TASK PROMPT: Wherever "magnifier" turns up in the entries, copy out the line that holds it.

SOURCE RECORDS:
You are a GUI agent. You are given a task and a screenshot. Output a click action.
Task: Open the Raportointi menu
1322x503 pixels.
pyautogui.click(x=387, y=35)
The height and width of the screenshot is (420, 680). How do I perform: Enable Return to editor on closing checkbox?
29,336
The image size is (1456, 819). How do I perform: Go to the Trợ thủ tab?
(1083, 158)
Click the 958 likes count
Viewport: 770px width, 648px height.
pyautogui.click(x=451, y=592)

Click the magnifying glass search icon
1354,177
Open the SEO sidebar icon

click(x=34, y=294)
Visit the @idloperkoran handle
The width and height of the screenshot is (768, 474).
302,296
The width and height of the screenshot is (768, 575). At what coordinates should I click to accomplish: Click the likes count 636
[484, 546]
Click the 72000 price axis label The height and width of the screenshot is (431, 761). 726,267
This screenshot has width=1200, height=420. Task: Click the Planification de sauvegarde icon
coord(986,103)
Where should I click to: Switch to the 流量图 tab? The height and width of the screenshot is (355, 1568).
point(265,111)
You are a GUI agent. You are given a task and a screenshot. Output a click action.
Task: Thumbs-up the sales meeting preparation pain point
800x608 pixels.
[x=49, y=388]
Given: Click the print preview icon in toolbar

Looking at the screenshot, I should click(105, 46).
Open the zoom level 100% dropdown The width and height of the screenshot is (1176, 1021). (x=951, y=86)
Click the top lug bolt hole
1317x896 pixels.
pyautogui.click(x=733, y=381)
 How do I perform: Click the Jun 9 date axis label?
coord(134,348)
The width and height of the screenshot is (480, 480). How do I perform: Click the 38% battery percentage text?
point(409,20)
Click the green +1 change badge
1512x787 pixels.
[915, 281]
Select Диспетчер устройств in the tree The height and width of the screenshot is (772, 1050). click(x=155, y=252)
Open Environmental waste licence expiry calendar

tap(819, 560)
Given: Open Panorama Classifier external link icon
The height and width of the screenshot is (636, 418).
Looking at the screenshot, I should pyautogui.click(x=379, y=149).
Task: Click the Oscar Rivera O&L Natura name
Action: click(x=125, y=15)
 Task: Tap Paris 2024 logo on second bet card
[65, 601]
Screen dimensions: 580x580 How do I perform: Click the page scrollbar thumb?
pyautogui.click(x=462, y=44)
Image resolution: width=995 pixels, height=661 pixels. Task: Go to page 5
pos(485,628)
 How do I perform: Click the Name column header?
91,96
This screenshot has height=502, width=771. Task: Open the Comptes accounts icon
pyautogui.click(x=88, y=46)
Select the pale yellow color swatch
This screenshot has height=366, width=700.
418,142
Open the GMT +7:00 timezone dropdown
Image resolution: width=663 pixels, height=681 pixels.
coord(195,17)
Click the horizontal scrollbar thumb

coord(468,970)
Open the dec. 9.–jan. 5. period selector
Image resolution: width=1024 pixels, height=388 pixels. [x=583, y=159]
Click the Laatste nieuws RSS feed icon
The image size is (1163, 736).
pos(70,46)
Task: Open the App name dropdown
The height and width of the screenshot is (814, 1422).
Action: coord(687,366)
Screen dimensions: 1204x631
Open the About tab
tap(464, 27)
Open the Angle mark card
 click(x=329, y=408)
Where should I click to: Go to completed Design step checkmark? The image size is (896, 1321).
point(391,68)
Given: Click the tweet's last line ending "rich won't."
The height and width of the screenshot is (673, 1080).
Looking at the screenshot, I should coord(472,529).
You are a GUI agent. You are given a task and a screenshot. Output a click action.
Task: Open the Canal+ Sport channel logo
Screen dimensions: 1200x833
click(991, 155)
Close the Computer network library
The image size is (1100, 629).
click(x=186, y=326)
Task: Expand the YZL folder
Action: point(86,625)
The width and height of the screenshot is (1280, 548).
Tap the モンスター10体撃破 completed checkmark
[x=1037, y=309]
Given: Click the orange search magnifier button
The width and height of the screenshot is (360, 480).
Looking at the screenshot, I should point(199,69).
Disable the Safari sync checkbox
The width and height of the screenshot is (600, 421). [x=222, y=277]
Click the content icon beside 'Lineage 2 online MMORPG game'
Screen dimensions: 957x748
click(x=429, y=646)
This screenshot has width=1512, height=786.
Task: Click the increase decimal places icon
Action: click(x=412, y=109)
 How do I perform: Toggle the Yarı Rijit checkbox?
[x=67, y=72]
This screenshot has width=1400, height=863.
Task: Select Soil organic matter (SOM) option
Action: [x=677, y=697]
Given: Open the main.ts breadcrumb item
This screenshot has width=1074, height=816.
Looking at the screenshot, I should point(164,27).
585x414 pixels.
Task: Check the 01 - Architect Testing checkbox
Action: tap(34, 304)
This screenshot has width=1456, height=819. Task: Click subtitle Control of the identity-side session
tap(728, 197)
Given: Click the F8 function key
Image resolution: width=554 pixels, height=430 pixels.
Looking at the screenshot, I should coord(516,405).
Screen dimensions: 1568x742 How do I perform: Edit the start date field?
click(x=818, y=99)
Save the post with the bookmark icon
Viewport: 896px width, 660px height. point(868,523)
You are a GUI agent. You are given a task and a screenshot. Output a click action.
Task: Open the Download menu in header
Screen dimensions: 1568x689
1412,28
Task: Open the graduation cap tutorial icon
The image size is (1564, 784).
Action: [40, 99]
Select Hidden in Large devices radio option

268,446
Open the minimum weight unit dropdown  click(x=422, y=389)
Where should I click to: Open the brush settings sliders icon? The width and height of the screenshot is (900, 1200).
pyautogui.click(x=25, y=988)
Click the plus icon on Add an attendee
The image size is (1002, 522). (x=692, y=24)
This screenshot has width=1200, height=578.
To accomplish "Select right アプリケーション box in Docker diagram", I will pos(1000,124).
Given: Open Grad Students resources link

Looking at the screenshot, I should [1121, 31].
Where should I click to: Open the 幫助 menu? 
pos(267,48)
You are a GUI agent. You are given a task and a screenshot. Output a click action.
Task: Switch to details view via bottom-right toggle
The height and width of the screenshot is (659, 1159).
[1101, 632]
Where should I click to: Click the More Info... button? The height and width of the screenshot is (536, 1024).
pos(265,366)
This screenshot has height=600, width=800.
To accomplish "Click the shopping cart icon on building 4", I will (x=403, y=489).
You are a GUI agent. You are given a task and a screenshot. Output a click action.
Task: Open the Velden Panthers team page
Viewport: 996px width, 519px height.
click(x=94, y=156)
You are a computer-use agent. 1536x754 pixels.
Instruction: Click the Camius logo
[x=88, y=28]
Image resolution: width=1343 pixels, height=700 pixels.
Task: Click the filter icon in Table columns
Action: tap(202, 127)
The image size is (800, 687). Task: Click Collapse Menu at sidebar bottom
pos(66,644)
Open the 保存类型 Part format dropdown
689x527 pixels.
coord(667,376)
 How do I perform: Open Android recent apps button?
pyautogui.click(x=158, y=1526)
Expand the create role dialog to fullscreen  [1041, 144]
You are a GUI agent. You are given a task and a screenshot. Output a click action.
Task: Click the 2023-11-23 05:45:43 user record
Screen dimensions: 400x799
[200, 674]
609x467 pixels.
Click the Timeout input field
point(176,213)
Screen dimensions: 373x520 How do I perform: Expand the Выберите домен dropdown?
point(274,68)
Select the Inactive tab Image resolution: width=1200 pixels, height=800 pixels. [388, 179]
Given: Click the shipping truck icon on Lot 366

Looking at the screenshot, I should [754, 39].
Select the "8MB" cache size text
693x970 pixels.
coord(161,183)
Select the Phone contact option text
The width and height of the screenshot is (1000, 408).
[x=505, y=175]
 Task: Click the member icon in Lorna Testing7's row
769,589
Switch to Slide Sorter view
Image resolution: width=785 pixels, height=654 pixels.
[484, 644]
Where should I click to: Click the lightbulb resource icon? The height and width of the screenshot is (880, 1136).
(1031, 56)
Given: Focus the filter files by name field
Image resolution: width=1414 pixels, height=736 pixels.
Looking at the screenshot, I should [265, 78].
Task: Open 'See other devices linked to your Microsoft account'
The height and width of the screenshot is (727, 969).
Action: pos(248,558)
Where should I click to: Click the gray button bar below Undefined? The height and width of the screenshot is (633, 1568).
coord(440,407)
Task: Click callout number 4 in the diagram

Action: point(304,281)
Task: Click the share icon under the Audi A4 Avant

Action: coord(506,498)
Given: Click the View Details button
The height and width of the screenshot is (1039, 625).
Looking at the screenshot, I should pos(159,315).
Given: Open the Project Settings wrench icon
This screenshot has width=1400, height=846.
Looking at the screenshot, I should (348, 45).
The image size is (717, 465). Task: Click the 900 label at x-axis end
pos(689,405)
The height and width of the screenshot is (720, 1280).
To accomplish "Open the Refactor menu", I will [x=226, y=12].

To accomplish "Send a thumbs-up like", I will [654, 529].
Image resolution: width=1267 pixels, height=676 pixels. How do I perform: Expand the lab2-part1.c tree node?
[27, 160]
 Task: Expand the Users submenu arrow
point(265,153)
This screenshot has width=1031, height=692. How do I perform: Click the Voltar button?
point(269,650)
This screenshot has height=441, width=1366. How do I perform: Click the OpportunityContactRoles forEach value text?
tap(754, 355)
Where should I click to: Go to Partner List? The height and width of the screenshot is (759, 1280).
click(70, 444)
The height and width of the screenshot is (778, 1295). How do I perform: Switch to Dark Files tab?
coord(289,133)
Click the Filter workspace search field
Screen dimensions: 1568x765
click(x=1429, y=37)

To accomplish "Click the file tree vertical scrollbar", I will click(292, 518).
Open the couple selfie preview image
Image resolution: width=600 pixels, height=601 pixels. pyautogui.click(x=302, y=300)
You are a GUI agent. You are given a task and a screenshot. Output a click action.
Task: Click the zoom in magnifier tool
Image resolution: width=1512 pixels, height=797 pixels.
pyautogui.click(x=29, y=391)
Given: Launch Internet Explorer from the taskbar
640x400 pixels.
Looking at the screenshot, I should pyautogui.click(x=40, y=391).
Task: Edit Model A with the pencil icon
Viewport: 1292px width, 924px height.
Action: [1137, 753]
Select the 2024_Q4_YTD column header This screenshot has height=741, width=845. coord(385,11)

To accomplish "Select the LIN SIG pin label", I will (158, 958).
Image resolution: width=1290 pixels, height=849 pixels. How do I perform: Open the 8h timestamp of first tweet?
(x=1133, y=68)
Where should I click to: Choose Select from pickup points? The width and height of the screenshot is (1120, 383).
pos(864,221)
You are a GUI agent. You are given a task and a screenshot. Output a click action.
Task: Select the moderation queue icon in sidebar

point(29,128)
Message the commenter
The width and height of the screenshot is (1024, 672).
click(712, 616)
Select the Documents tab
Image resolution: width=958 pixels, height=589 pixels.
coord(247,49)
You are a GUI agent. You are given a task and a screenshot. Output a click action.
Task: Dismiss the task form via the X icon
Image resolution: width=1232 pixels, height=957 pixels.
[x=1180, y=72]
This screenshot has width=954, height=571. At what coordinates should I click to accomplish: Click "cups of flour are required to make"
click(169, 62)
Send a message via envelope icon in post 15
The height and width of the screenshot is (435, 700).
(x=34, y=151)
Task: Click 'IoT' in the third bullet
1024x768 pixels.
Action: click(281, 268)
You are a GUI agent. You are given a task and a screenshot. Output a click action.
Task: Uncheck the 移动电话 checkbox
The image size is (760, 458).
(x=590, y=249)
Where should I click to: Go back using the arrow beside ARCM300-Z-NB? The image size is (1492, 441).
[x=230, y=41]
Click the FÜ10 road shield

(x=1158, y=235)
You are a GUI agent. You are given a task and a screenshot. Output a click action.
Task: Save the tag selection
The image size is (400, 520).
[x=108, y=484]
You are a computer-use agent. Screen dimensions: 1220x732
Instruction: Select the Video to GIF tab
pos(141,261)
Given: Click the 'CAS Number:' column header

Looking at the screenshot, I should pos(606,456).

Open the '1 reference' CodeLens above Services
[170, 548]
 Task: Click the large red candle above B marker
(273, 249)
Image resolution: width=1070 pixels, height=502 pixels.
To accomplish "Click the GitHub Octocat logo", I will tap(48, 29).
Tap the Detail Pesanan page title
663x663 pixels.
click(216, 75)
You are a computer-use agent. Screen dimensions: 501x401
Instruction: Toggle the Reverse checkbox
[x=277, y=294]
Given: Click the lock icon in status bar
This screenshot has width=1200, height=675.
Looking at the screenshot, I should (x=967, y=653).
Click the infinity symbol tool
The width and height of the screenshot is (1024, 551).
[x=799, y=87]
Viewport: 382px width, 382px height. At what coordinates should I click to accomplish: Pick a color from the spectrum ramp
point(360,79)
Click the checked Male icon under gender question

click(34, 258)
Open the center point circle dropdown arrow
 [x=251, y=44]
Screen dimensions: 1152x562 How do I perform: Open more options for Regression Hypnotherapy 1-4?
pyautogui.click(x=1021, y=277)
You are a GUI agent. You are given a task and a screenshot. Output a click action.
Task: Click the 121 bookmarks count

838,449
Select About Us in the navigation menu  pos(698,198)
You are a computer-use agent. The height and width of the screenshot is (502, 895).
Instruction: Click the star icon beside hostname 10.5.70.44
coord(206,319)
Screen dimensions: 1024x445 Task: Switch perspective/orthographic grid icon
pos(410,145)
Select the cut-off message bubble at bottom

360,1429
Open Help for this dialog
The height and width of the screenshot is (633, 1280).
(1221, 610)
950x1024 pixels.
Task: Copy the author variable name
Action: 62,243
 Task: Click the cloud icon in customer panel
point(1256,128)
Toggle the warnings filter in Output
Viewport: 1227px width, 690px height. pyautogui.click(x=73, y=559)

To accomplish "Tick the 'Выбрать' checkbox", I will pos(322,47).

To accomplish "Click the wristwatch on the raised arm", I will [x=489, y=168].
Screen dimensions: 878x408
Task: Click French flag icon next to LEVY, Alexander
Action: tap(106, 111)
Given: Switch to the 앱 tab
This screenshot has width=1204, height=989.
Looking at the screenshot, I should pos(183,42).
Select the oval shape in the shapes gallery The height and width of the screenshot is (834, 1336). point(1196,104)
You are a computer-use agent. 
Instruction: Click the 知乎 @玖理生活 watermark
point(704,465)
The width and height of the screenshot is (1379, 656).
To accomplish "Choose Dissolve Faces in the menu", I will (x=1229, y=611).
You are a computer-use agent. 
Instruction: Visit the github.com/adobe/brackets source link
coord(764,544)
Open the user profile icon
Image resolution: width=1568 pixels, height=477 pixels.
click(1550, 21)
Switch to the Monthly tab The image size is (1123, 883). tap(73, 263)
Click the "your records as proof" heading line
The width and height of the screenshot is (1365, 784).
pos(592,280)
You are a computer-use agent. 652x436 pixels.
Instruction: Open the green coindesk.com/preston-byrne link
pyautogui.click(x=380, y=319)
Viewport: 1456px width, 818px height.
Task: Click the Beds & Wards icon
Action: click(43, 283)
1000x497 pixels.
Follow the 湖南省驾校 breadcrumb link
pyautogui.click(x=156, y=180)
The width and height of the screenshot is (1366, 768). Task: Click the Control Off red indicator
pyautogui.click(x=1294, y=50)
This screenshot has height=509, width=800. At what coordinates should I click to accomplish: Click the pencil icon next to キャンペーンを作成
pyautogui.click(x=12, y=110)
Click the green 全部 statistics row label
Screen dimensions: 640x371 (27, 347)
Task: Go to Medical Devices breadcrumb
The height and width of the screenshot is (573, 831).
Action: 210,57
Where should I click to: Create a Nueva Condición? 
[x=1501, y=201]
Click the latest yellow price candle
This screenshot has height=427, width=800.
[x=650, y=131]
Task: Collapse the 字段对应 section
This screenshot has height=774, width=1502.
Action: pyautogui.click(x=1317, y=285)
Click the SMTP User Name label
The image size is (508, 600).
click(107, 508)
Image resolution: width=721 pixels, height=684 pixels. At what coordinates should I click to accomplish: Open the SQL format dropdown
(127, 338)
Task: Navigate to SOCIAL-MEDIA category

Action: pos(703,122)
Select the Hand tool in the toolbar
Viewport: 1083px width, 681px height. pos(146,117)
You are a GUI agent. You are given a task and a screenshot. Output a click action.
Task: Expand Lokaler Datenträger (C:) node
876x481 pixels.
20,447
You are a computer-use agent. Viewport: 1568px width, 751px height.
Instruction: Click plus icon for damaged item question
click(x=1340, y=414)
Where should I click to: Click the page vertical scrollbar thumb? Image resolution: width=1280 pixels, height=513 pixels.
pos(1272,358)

RESULT OF THE TASK:
Given: Click the orange search magnifier button
Task: Click the zoom in magnifier tool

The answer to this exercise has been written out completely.